Duplicate the lines of the listing below, starting with the line containing "Open the 1/16 quantize preset dropdown" and continuing through the line containing "click(x=133, y=32)", including both.

======== Source data

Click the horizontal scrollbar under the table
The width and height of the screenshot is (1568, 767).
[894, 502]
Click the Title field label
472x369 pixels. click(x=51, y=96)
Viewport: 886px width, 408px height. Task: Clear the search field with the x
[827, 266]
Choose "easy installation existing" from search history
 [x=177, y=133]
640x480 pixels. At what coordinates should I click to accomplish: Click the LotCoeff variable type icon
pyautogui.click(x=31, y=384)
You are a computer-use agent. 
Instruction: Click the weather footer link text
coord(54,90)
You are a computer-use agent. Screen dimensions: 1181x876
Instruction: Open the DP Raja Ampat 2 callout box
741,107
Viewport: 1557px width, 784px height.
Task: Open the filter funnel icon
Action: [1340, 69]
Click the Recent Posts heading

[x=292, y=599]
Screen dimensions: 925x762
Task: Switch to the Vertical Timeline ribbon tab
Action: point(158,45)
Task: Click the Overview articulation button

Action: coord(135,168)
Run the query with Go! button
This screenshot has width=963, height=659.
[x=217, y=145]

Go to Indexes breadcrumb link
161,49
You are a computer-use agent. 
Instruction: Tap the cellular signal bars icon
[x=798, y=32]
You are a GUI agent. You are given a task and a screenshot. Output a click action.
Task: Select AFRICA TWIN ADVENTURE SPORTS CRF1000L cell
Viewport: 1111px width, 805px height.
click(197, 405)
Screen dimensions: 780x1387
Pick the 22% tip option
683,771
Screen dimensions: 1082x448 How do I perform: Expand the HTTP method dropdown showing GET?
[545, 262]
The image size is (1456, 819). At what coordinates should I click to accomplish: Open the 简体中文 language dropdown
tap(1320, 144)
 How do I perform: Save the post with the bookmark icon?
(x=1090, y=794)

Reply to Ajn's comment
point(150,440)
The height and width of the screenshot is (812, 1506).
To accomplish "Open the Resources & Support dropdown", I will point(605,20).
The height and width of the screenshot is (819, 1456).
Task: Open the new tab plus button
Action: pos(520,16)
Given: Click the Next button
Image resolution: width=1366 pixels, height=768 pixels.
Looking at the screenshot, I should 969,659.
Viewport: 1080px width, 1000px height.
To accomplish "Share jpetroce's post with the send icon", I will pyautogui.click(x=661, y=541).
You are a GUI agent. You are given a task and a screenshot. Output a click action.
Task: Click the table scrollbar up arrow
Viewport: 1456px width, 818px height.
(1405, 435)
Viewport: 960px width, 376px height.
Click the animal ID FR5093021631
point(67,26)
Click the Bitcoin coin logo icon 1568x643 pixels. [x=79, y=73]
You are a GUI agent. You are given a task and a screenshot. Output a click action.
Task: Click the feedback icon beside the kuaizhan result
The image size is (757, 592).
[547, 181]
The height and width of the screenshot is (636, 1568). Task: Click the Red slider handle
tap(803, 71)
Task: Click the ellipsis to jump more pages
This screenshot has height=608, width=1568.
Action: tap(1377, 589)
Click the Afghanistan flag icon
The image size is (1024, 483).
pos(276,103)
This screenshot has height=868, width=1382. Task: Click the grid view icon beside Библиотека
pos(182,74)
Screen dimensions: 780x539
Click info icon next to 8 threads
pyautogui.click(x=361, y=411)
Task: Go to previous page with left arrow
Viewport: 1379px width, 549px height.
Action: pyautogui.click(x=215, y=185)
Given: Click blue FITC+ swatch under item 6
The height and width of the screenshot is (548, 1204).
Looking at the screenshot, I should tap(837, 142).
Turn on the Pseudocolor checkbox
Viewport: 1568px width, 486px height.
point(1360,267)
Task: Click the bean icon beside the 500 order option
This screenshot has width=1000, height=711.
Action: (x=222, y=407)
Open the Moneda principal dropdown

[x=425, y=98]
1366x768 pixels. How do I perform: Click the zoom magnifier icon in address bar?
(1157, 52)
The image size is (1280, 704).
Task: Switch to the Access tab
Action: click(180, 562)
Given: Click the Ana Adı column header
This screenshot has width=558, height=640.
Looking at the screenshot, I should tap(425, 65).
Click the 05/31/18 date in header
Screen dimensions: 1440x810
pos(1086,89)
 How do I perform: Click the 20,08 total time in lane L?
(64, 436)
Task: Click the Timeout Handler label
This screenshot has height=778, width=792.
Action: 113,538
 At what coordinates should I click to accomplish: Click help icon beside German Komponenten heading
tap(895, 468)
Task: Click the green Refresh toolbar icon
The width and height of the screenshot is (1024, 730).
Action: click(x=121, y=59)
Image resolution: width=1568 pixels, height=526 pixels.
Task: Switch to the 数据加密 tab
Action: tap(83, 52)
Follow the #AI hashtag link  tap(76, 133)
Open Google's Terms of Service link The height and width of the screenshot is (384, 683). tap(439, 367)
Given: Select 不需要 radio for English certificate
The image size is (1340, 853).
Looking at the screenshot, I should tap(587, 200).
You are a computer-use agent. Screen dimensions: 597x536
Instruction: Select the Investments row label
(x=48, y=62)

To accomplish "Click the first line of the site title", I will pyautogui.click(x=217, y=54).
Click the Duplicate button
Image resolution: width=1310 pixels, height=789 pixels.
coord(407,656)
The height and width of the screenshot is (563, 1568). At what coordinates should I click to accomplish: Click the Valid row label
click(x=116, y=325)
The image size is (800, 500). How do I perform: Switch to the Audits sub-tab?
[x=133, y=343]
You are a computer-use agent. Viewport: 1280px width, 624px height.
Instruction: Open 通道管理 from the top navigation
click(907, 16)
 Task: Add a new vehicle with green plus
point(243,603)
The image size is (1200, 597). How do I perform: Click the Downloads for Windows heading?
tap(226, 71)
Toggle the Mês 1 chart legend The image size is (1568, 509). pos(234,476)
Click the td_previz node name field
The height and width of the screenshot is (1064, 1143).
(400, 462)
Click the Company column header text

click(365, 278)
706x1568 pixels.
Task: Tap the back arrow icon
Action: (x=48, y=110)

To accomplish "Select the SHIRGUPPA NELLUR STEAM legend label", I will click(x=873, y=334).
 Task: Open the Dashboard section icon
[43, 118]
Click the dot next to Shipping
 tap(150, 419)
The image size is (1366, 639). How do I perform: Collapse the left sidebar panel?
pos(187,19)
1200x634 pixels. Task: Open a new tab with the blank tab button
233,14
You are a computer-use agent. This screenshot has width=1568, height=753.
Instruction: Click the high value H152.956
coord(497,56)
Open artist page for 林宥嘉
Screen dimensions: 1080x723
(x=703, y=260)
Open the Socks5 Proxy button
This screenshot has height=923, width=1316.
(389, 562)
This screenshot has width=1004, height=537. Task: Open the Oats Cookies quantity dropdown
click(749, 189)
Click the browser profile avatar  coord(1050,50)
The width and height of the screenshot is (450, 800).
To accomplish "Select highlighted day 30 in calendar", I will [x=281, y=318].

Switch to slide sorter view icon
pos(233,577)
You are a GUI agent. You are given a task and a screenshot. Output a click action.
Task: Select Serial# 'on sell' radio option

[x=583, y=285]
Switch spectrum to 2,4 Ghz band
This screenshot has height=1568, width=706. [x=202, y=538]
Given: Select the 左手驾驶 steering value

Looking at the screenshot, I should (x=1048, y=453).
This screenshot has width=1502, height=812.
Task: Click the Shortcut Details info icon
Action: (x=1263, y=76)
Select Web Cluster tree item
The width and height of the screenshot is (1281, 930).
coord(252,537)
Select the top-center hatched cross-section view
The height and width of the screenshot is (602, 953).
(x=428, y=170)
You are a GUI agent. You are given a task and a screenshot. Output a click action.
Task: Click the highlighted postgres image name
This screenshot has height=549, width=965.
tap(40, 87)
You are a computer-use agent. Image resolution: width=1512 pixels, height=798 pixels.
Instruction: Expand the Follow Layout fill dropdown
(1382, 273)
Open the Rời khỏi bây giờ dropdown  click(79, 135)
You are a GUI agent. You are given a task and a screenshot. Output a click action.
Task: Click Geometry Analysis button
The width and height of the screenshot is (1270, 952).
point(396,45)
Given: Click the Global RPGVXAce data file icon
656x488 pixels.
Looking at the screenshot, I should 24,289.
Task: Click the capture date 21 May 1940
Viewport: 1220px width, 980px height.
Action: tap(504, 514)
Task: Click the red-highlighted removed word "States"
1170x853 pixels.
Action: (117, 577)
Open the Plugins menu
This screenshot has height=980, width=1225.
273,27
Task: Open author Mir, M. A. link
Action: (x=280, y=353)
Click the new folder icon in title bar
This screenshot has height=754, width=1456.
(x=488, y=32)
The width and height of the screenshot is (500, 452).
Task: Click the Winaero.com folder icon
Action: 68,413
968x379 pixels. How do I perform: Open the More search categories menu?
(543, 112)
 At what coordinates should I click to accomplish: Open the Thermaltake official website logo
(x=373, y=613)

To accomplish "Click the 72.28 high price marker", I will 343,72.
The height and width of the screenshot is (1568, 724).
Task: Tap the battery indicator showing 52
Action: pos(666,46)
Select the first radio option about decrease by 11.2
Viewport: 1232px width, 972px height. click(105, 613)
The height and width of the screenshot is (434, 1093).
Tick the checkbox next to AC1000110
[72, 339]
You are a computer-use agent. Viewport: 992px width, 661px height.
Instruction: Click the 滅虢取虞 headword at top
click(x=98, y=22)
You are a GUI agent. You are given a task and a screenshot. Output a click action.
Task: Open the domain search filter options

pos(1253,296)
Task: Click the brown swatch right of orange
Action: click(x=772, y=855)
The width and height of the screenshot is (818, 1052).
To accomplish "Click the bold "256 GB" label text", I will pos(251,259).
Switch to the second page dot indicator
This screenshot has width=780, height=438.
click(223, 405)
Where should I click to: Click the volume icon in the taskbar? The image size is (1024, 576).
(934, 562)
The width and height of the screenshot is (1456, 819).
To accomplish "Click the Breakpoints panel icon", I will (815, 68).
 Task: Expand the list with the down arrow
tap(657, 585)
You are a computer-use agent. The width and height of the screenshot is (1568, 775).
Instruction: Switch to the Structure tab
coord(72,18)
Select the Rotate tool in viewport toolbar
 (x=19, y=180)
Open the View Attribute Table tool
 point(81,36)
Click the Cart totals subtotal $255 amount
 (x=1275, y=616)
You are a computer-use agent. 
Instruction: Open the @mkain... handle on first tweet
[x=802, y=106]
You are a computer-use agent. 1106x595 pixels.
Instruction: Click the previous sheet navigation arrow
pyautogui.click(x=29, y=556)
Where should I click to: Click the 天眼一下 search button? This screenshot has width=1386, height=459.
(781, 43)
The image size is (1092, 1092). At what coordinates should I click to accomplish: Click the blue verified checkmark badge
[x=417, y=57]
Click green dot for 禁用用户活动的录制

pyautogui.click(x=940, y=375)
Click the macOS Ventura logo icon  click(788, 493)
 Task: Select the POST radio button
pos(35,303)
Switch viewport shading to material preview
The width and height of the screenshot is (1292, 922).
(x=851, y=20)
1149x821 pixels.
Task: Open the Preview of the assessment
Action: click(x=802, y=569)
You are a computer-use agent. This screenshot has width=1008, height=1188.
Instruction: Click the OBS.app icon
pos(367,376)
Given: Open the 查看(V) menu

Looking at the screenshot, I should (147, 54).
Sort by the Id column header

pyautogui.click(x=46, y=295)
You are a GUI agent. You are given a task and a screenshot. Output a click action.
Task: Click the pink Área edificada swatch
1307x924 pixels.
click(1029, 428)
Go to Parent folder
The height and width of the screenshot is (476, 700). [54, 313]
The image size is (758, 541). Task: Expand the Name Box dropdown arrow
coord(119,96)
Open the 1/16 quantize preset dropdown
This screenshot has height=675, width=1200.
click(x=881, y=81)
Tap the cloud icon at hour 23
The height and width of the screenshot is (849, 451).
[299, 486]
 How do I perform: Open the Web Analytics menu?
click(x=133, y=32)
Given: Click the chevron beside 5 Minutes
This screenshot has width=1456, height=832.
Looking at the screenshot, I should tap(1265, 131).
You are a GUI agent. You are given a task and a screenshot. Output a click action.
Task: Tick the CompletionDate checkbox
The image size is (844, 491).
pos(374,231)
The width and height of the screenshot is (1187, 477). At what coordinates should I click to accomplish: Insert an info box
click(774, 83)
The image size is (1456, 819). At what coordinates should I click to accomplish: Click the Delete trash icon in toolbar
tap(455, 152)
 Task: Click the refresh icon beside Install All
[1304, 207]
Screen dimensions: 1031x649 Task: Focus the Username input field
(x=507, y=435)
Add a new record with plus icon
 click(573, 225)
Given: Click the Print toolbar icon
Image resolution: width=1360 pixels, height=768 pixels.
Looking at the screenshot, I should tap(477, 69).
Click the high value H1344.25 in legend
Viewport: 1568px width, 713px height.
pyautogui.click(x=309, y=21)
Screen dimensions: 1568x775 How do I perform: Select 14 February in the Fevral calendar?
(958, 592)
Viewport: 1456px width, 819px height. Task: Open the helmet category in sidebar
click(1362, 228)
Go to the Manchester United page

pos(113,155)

================

--- Completed task ---
Open the 1/16 quantize preset dropdown
This screenshot has height=675, width=1200.
click(x=881, y=81)
Tap the cloud icon at hour 23
The height and width of the screenshot is (849, 451).
[299, 486]
 How do I perform: Open the Web Analytics menu?
click(x=133, y=32)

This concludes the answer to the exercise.